Seeking gold-standard safety in a time of irrational fear

In times of financial fear people turn to gold, but it's not the safe haven many think, writes Don Pittis.

I recently visited one of Heather Reisman's Indigo stores and spotted a table of books. A sign on a stick labelled the collection "We're Doomed." As someone who keeps a close eye on doom-laden financial market outlooks, I was interested to see the fiction readers of 2010 have a similar obsession with disaster.

Ticking off the titles I had already read — The Road, Dies the Fire, A Canticle for Liebowitz, The Chrysalids, The Kraken Awakes, World War Z, War of the Worlds and many more — I discovered I had actually read most of them.

Now don't get me wrong, I do not keep freeze-dried food in the basement. I do not keep the station wagon loaded and ready for a run to the hills. I do not have a cabin in the woods stocked with guns to fight off the inevitable cannibals who'll be hunting for dinner if civilization collapses. I don't think I am a doom-monger. But taking the 1977 title Lucifer's Hammer to the till, I could hardly deny an affection for apocalyptic fiction.

It is absolutely certain that in times of financial fear people turn to gold. Gold is the freeze-dried food of finance.

And if Heather has a whole table, with a stick and a sign, I am evidently not alone.

The main reason that springs to mind is that we live in a time of fear. We feel unsafe. And by reading about doom, whether in financial columns by economist David Rosenberg or in apocalyptic fiction, we think to prepare ourselves against the worst and find ourselves a place of safety.

The trouble is that at such times, safety is hard to find. As contrarian billionaire George Soros told Reuters on Wednesday, "This is a period of great uncertainty, so nothing is very safe."

It is absolutely certain that in times of financial fear, people turn to gold. Gold is the freeze-dried food of finance. In the past I have discussed the pros and cons of investing in gold. And there definitely are cons.

But when everything else is looking bleak, gold looks very good.

This week the credible gold analysts GFMS predicted the metal could go as high as $1,300 US an ounce before the end of this year.

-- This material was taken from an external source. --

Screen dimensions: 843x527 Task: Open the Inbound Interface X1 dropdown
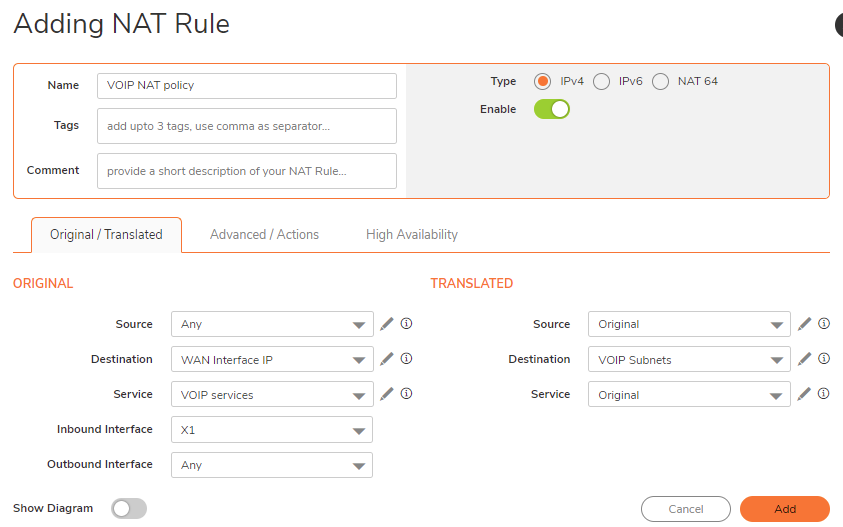[272, 430]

Meanwhile, Soros says gold is a bubble. And while it may go higher yet, "it's certainly not safe and it's not going to last forever."

Safe haven?

The trouble is that nothing is safe.

Canadians who have money continue to keep most of it in cash. Having been burnt once, they have got themselves in a state of terror over a new market decline, especially during the volatile month of September and the notorious month of October. But cash does not feel as secure as it once did.

This week Japan joined the rush to drive its currency down, selling yen into the market and buying U.S. dollars. It is part of a continuing battle as each country tries to boost its economy by making its currency, and thus its products, cheaper for other countries.

As I've insisted before, it can lead to a dangerous kind of trade war where everyone is bound to lose.

And that is just one more thing to be fearful about.

The trouble with fear is that it makes us irrational. It can make us run when we should stand, and freeze when we should step aside.

When markets are working well, they are rational, first and foremost. To be successful, they depend upon rationality.

I remember one of the Hong Kong tycoons telling me how much he and his fellow tycoons liked it when people ran in fear from the markets. Having watched the market go through its cycles, they knew that each period of irrational fear was just one more chance to get even richer by staying calm.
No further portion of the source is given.